In [22]:
import sklearn
from sklearn.neighbors import KNeighborsClassifier
from sklearn.feature_extraction.text import CountVectorizer
import numpy as np
import pandas as pd

corpus = ["ai is powerful and useful",
          "smart and adaptive system",
          "very smart and useful",
          "learning AI is very hard",
          "ai can be biased",
          "biased and flawed"]

In [23]:
vectorizer = CountVectorizer()
X = vectorizer.fit_transform(corpus)
matrix = X.toarray()
sentence1 = ["ai is a smart system"]

X1 = vectorizer.transform(sentence1)

print("Vocabulary order:", vectorizer.get_feature_names_out())
print("Feature vector:", X1.toarray()[0])
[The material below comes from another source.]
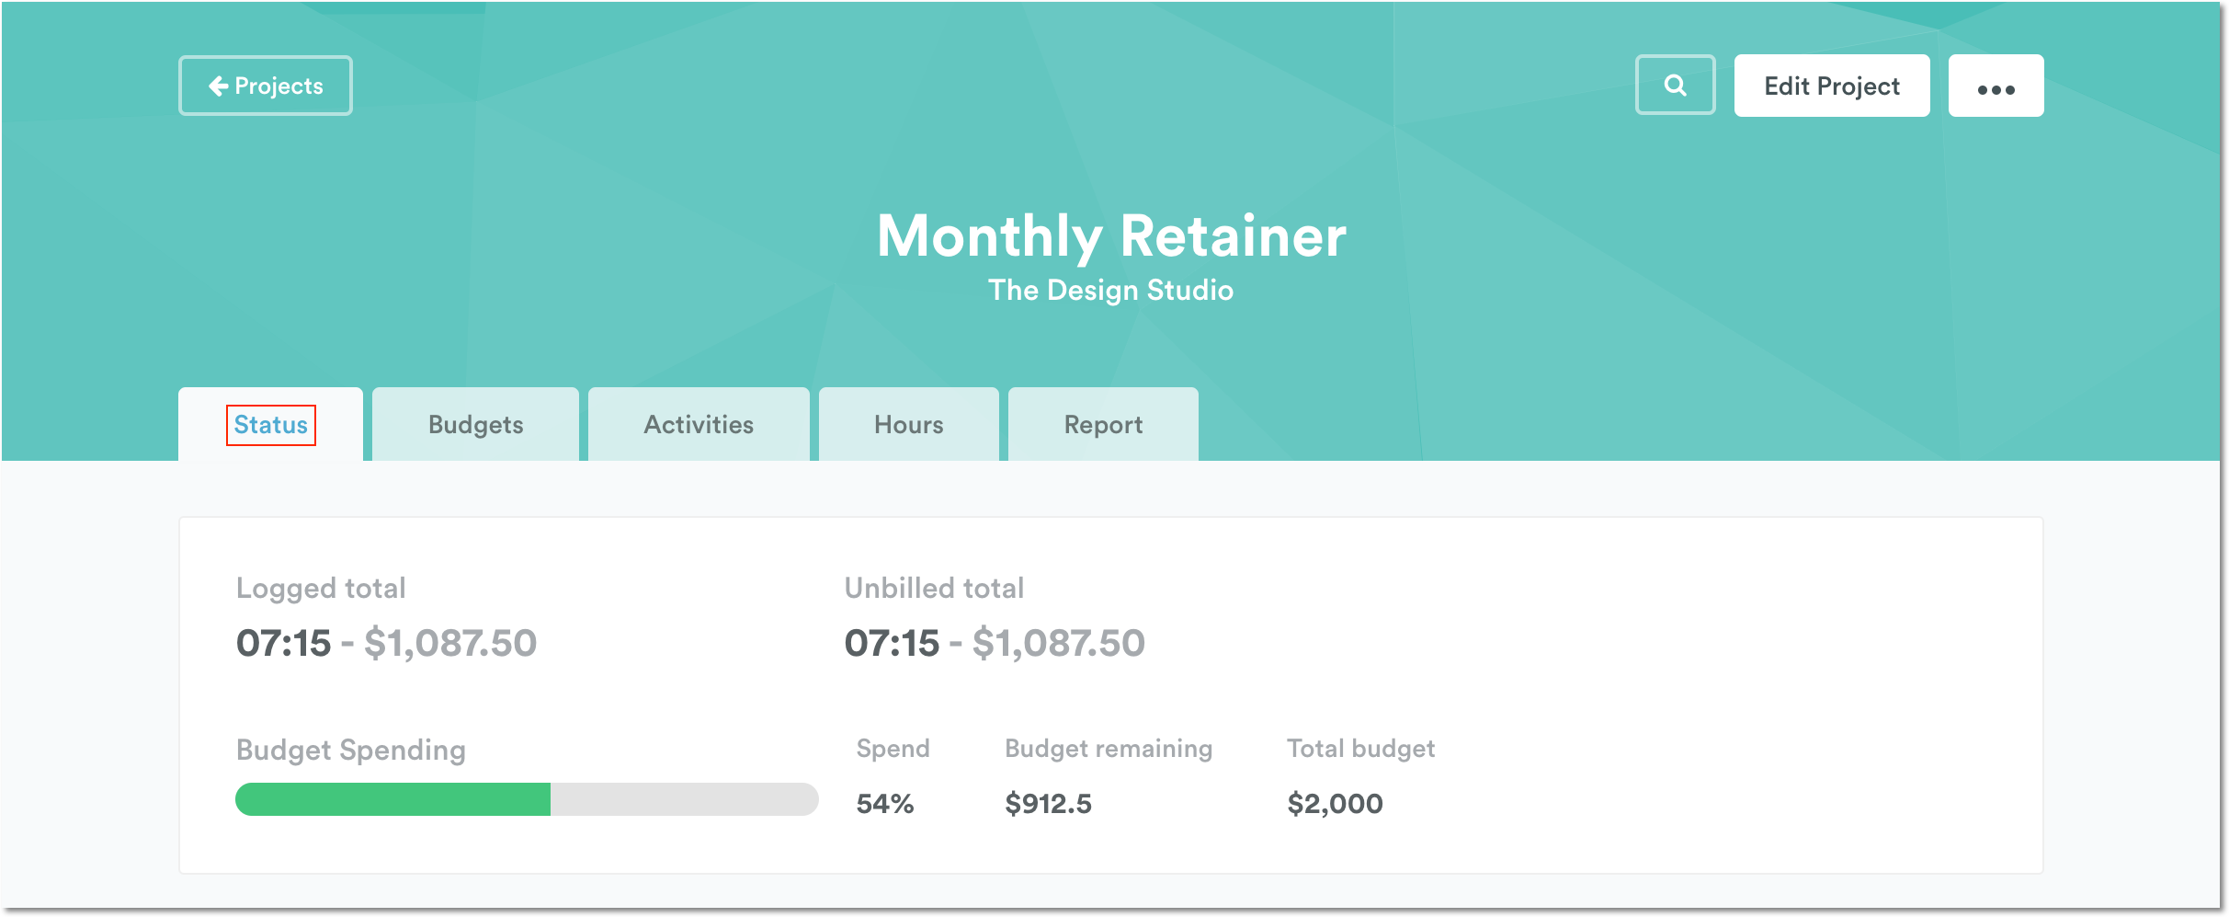This screenshot has width=2229, height=917.
Task: Click the ellipsis more options icon
Action: point(1996,86)
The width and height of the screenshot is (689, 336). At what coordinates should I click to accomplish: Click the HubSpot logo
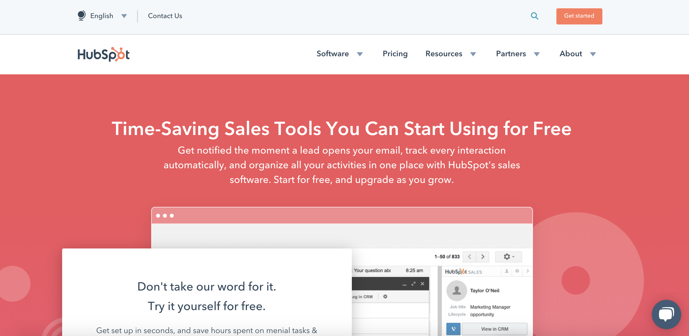tap(103, 54)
Vocabulary order: ['adaptive' 'ai' 'and' 'be' 'biased' 'can' 'flawed' 'hard' 'is' 'learning'
 'powerful' 'smart' 'system' 'useful' 'very']
Feature vector: [0 1 0 0 0 0 0 0 1 0 0 1 1 0 0]


In [26]:
vector1 = X1.toarray()
sentence2 = ['learning AI is very hard']
X2 = vectorizer.transform(sentence2)
vector2 = X2.toarray()

In [32]:
def euclid_distance(vec1, vec2):
    return np.sqrt(np.sum((vec1 - vec2) ** 2))  

In [29]:
distance1 = euclid_distance(vector1,vector2)
print(distance1)

[2.23606798]


In [34]:
distances = []
for i in range(matrix.shape[0]):
    dist = euclid_distance(vector1, matrix[i, :])
    distances.append((i, dist))

distances.sort(key=lambda x: x[1])
for idx, dist in distances[:3]:
    print(f"- sentence {idx+1}: \"{corpus[idx]}\" (Distance = {dist:.4f})")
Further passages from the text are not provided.